Aspects of the present invention can also be realized by a computer of a system or apparatus (or devices such as a CPU or MPU) that reads out and executes a program recorded on a memory device to perform the functions of the above-described embodiment(s), and by a method, the steps of which are performed by a computer of a system or apparatus by, for example, reading out and executing a program recorded on a memory device to perform the functions of the above-described embodiment(s). For this purpose, the program is provided to the computer for example via a network or from a recording medium of various types serving as the memory device (e.g., computer-readable medium).

While the present invention has been described with reference to exemplary embodiments, it is to be understood that the invention is not limited to the disclosed exemplary embodiments. The scope of the following claims is to be accorded the broadest interpretation so as to encompass all such modifications and equivalent structures and functions.

This application claims the benefit of Japanese Patent Application No. 2011-262211, filed Nov. 30, 2011, which is hereby incorporated by reference herein in its entirety.

Claims

1. An image processing apparatus comprising:

a first reading unit configured to read a first face of an original and generate first image data;

a second reading unit configured to read a second face of the original and generate second image data;

a receiving unit configured to receive an input of a user of an image processing parameter for eliminating an image regarding the second face from the first image data; and

an image processing unit configured to execute an image process for eliminating the image regarding the second face from the first image data on the basis of the image processing parameter received by the receiving unit and the second image data.

2. An apparatus according to claim 1, wherein

the image processing unit makes a coordinate position of the first image data and a coordinate position of the second image data coincide and, thereafter, executes an image process for eliminating the image regarding the second face from the first image data, and

the image processing parameter is a parameter regarding the coordinate position.

3. An apparatus according to claim 1, further comprising a displaying unit configured to display the first image data, and

wherein when the image process has been executed by the image processing unit, the displaying unit displays the first image data to which the image process was executed.

4. An apparatus according to claim 3, wherein the displaying unit further displays the image processing parameter together with the first image data.

5. An apparatus according to claim 1, further comprising a printing unit configured to print the first image data or the first image data to which the image process was executed.

6. An apparatus according to claim 1, wherein the image processing parameter further includes a parameter for eliminating a ground color of the original.

7. An apparatus according to claim 1, further comprising a storing unit configured to store the first image data corresponding to a portion where the first reading unit read the original precedently to the second reading unit.

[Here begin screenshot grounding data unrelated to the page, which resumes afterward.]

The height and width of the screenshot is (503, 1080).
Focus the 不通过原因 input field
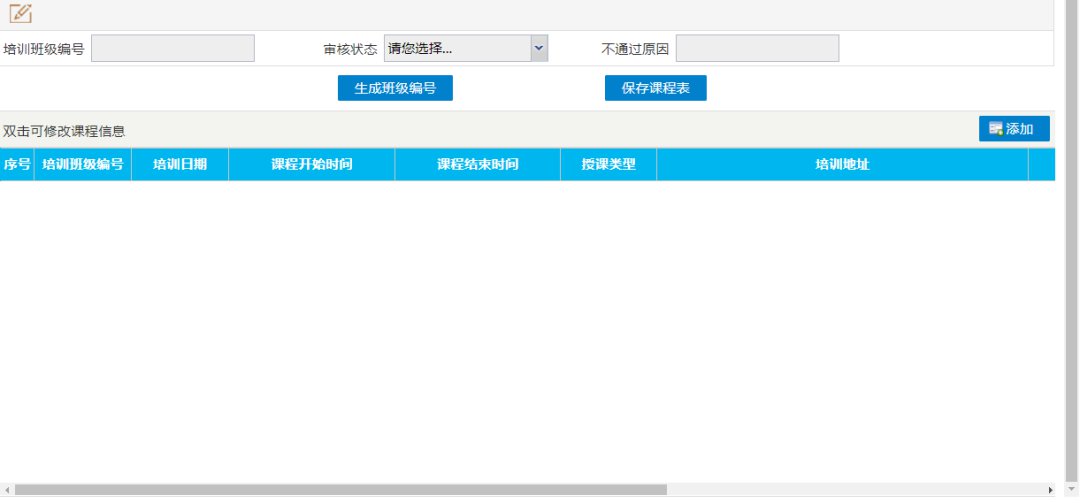click(757, 48)
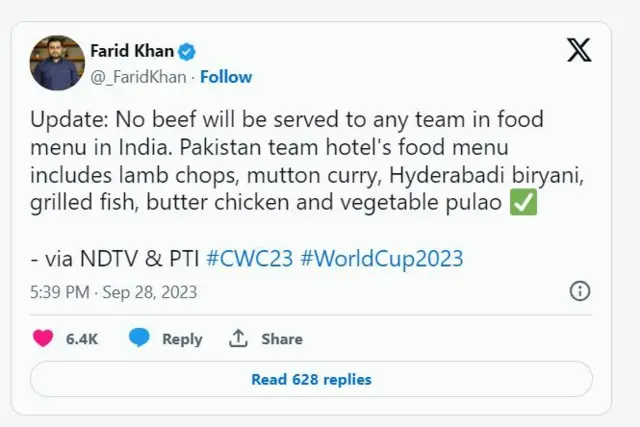
Task: Click the blue verified badge
Action: pos(186,52)
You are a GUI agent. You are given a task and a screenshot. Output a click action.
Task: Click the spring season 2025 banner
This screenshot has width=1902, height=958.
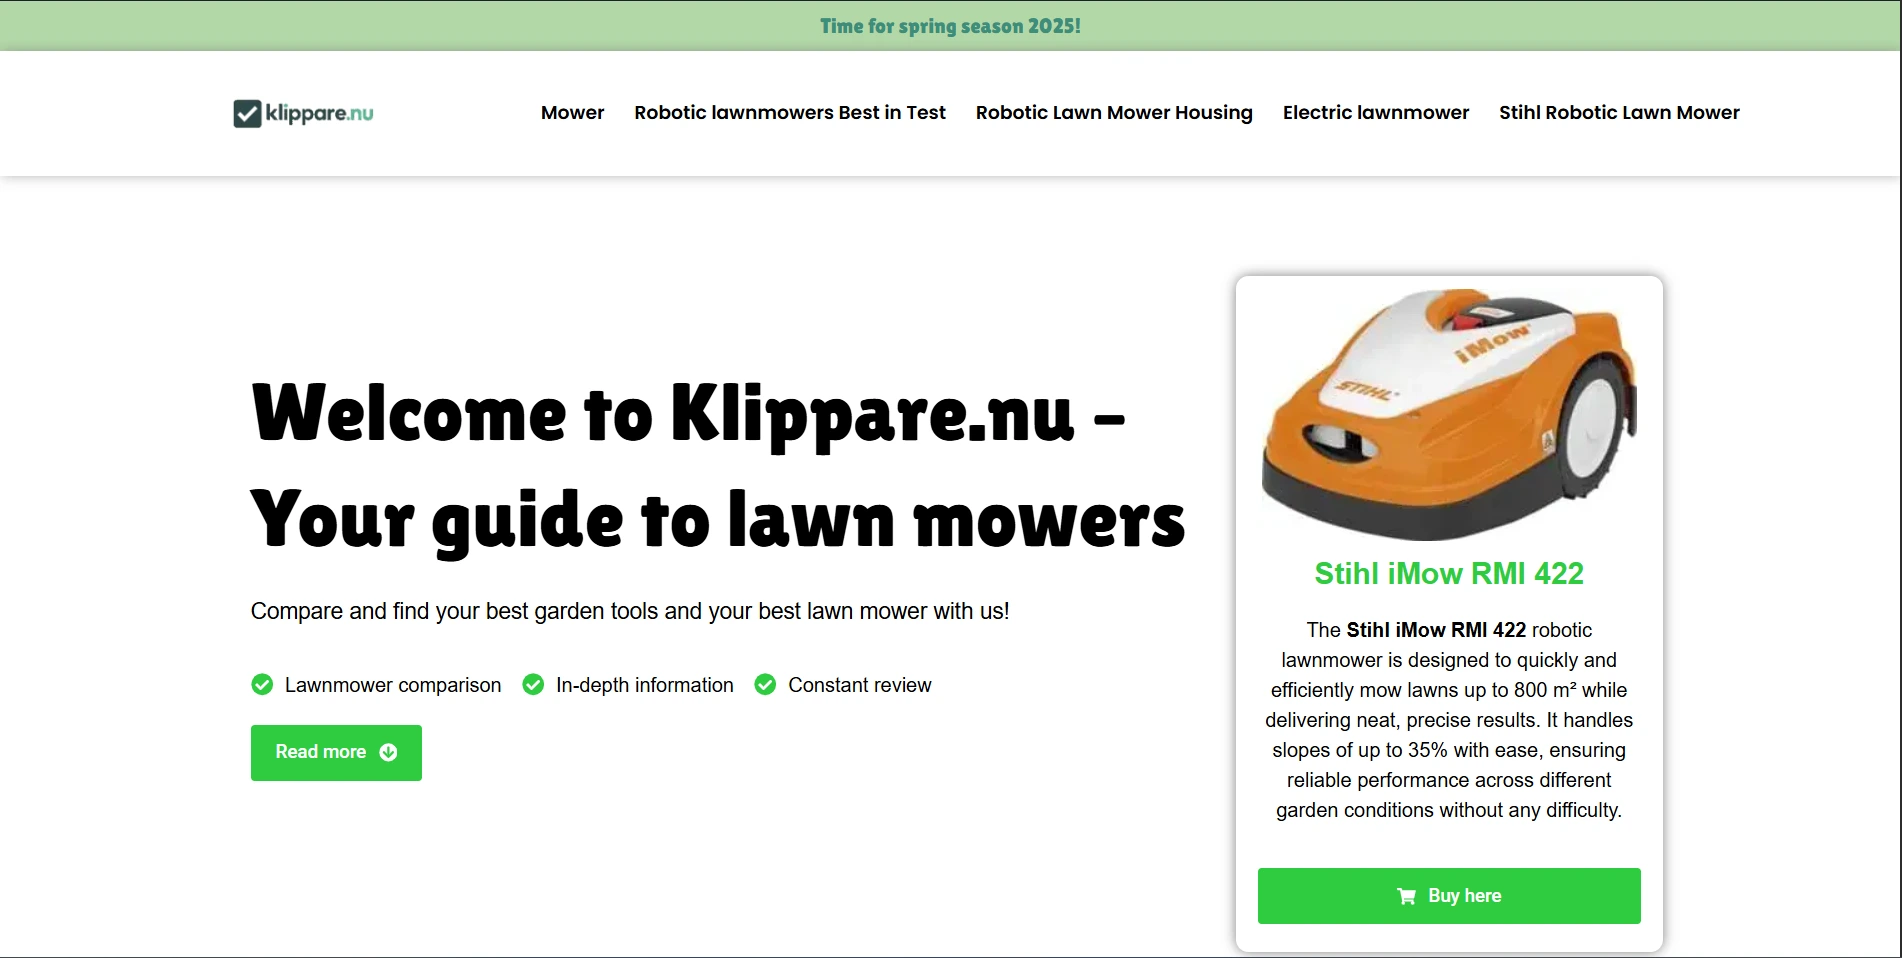[950, 26]
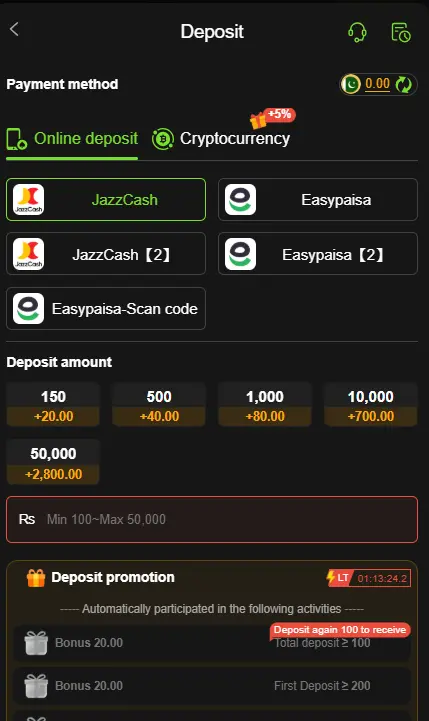Switch to Online deposit tab
The width and height of the screenshot is (429, 721).
[x=72, y=138]
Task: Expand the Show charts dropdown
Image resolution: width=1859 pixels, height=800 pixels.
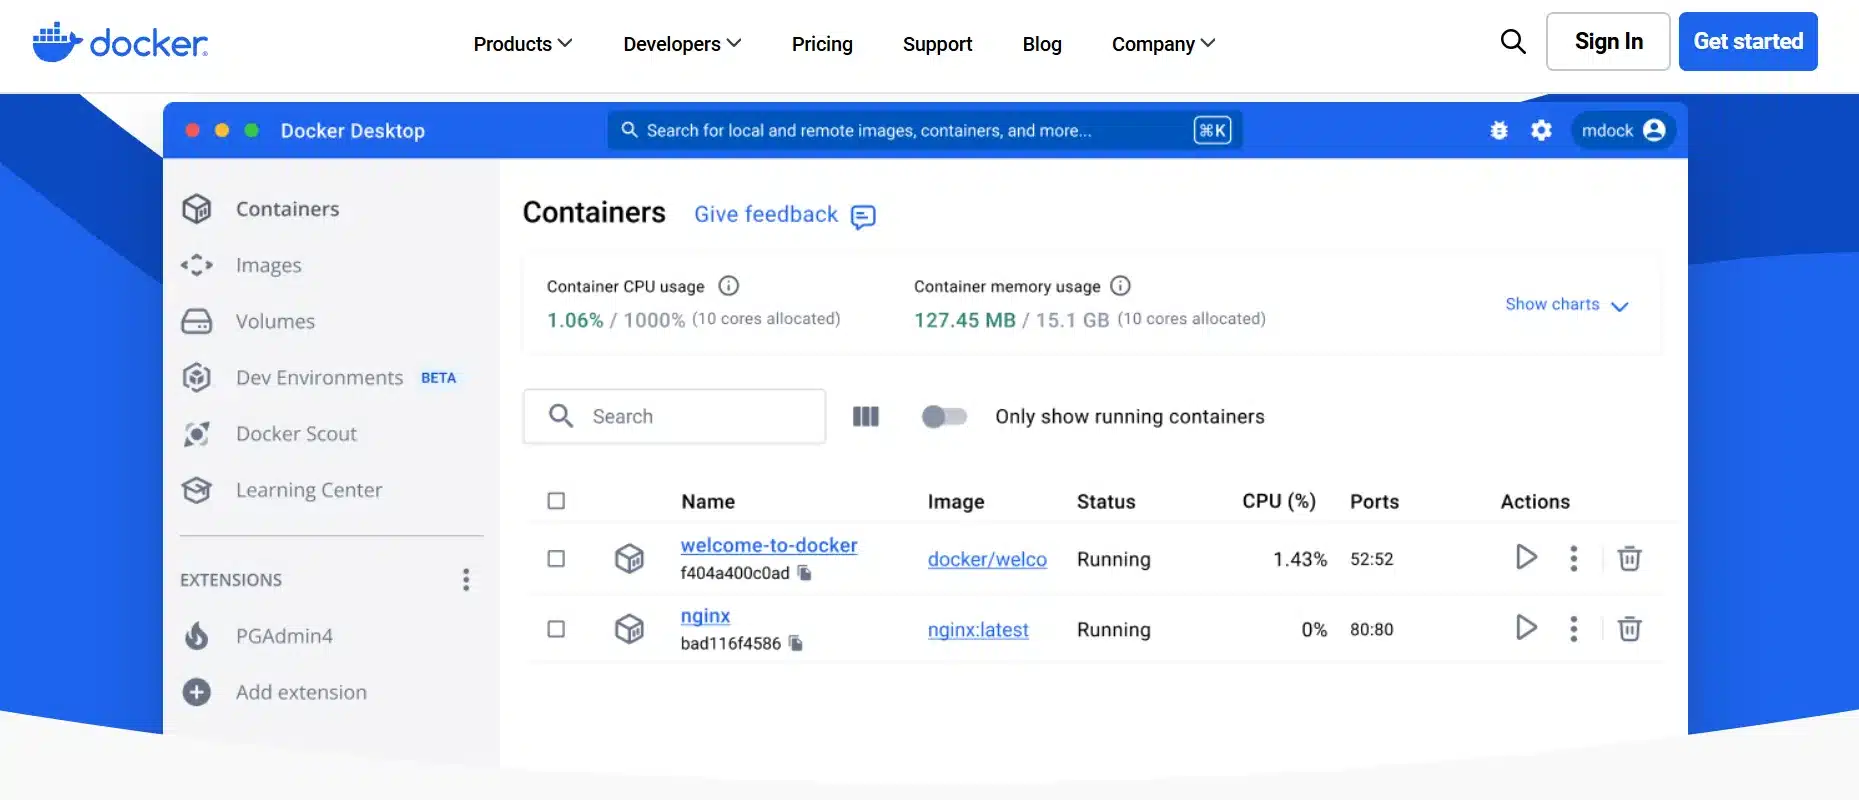Action: click(1566, 305)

8. An image processing method comprising:

a first reading step of reading a first face of an original and generating first image data;

a second reading step of reading a second face of the original and generating second image data;

a receiving step of receiving an input of a user of an image processing parameter for eliminating an image regarding the second face from the first image data; and

an image processing step of executing an image process for eliminating the image regarding the second face from the first image data on the basis of the image processing parameter received by the receiving step and the second image data.

9. A storage medium for storing a program for allowing a computer to execute the image processing method according to claim 8.